I’m a full time Mom and wife with a full time job, so I’m short on time more often than not. Packing a lunch is something I have always done after dinner. It’s simple. While you pack your leftovers up….set aside a portion for lunch. Add a couple small snacks. DONE. But more and more I’m running into internet posts about “Meal Prep”. Out of curiosity I gave it a shot to see if I could fit it into my life at goal weight.
Here’s what I did.
Supplies (adjust amounts to the number of people and servings you are creating):
- Spices and seasoning
- Vegetables, in these photos it’s broccoli, cauliflower, asparagus, sugar snap peas, tomatoes, cucumbers, baby carrots, mini peppers.
- Containers. You can use any you have already. I found these meal prep containers for a small price thanks to a Google search. But special containers aren’t needed.
To cook the protein I placed them on a large sheet pan and seasoned them.
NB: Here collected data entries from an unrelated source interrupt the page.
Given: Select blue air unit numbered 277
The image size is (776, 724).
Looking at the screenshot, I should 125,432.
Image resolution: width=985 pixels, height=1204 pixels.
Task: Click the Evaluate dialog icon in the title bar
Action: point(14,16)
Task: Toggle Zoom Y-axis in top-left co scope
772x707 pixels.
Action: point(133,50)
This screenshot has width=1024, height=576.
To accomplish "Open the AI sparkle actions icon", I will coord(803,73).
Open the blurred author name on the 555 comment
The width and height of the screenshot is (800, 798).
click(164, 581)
To keep things from getting boring I seasoned the same protein with different kinds of seasonings.
Once the chicken and fish were going in the oven I added broccoli, cauliflower, asparagus and cherry tomatoes to another pan. Drizzled with a bit of Olive Oil and seasoned simply with salt, pepper and Italian Seasoning.
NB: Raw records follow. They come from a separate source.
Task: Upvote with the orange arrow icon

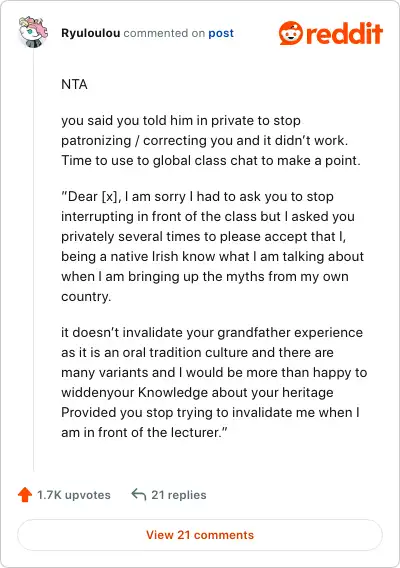Action: (x=25, y=494)
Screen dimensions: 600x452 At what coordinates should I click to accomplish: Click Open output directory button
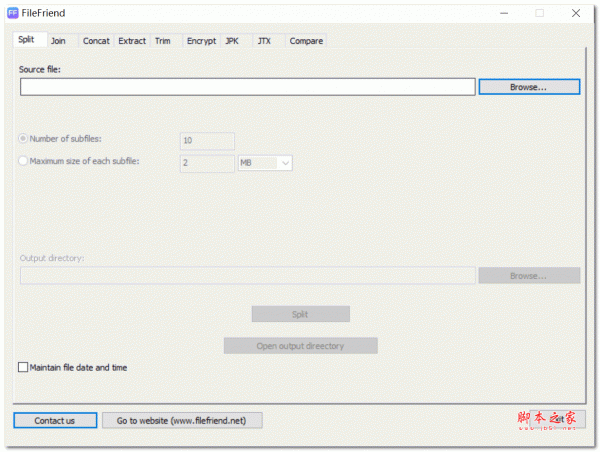[x=300, y=346]
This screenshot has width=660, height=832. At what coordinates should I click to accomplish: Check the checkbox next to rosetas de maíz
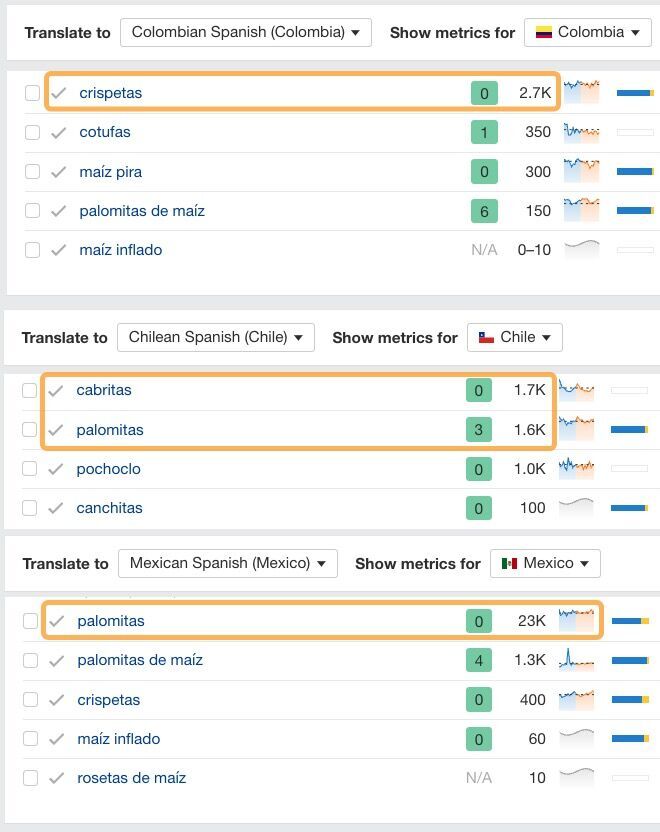point(30,777)
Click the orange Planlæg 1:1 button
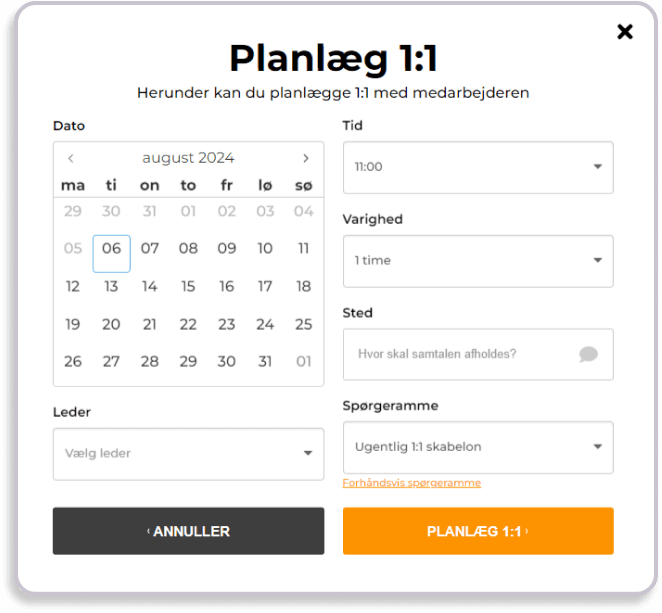The image size is (662, 613). point(478,531)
While that was cooking I sliced a cucumber and started assembling the containers.
In 5 I set some veggies and a couple tablespoons of salsa to dip.
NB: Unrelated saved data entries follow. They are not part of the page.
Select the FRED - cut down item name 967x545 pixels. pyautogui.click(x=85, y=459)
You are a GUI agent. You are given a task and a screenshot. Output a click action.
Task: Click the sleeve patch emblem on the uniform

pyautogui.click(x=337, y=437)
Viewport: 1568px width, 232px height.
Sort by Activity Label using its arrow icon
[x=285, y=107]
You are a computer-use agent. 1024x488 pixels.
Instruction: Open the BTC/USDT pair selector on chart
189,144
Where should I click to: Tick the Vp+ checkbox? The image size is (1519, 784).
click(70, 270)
Once the meat and veggies were done I weighed and measured my portions and put those in containers as well.
For a bit of sweet I portioned some berries and bagged them up as my sweet tooth is strong.
It was easy!
What surprised me the most during the week was that during the week, those saved 10 min made a big deal! My evenings seem to run a little smoother and my mornings were easy! Bariatric Meal Prep may be a part of my routine from now on!